OpenStreetMap

Getting into it

Posted by slashme on 31 October 2009 in English. Last updated on 1 November 2009.

My dear wife is on a business trip, so I decided this weekend was OSM weekend. I'm still very much in the realm of testing systems, but I've made some useful contributions along the way.

My setup today:
* Nokia 6600 slide (work phone) + Nokia LD-4W (bluetooth GPS bought from Amazon) = GPS + music!
* Nokia 3110c (private phone) = camera
* Mountain Bike = transport + exercise (I commute to work on rollerblades, but I like my bike for mapmaking)
* TrekBuddy

My discoveries:
* Taking photos for street names is all very well, but if you don't make waypoints, it's near impossible to line up the photos with the track.
* The Nokia 3110C doesn't put timestamps on its photos, making it even harder to correlate photos with places.
* TrekBuddy can make my work phone take photos and associate them with waypoints. Duh. If I'd done that, I'd have had usable photographic evidence of where what street was.
* If you wear a cycle helmet and pretend you belong, security guards at business parks and gated settlements usually let you slip past boom gates without protest.
* Security guards get quite nervous of people taking photos, though.

Location: Johannesburg Ward 106, City of Johannesburg Metropolitan Municipality, Gauteng, South Africa

Discussion

Comment from Snusmumriken on 31 October 2009 at 19:27

Doesn't 6600 have a camera and can't you run Location Tagger on it so that the photos get the gps coordinates?

Comment from slashme on 1 November 2009 at 05:08

Nokia decided to re-use numbers: the 6600 is a Symbian phone, so I guess Location tagger is now integrated into it. The "6600 slide" is not a Symbian phone, so it can't run Location Tagger. I dislike using its camera, because (even though it's not required in South Africa) the shutter sound is locked on in the one I have. But still, now that I've figured out how to link the photos to waypoints from TrekBuddy, it's probably my best option.

Comment from kaihs on 1 November 2009 at 14:29

My phone is also too dump store a timestamp into an EXIF header, it doesn't even create an EXIF header.
But I've found a way around this, if you are using Linux (or some other flavour of *nix):
use
cp --preserve=timestamp
to copy the pictures from the phone to another directory
Then use
jhead -mkexif -dsft
to create an EXIF header with a timestamp based on the file creation date.
After that you can use the tool of your choice (I use gpsPhoto) to geotag the pictures.

Comment from slashme on 1 November 2009 at 14:45

That's actually quite a neat solution.

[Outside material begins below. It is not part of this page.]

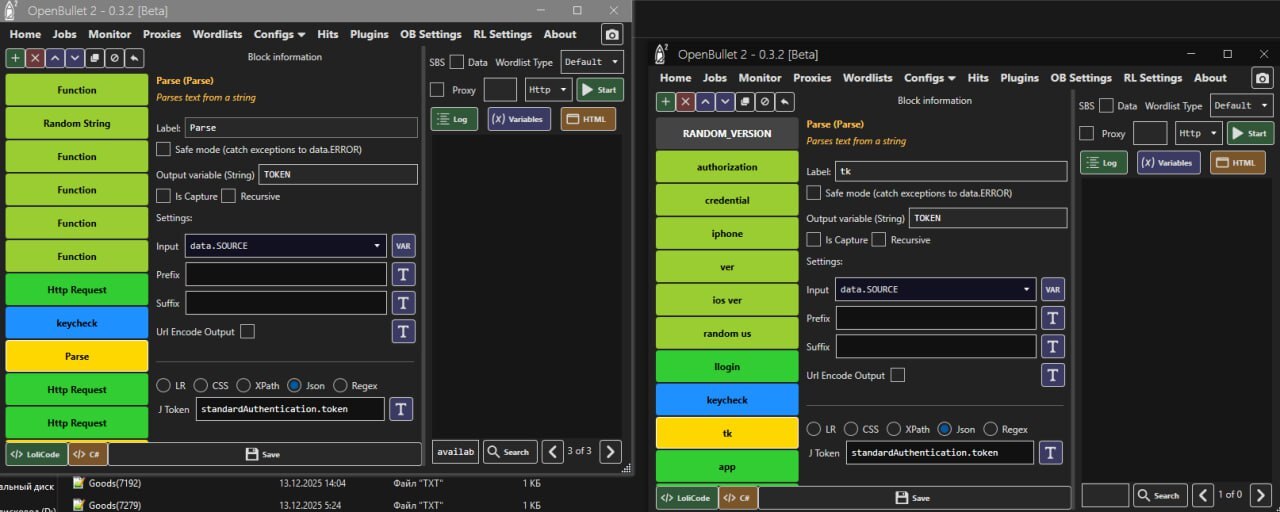Click the red delete block icon in right window
Image resolution: width=1280 pixels, height=512 pixels.
686,101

I did in fact copy my pictures off the phone onto my linux box, and it did preserve the timestamps, but they weren't well enough synchronized with the GPS trace that I could clearly identify where they belonged. I've just done two small mapping runs where I'm using TrekBuddy to take photos and associate them with waypoints, and JOSM works beautifully with them. I just move the gps track directory and the waypoints directory off the phone onto the PC, load the data into JOSM, and clickable icons of all the pictures are neatly arranged where I took them. It really works well.

Comment from slashme on 1 November 2009 at 14:48

Wow, I've just checked out gps2photo, and it looks brilliant! If I keep a tracklog with my gps device and take photos with my normal camera, I'll be able to geotag them. Thanks for the tip!

Comment from slashme on 1 November 2009 at 14:55

And even better, I see I can get both jhead and gpscorrelate straight off the Debian repository. Nice!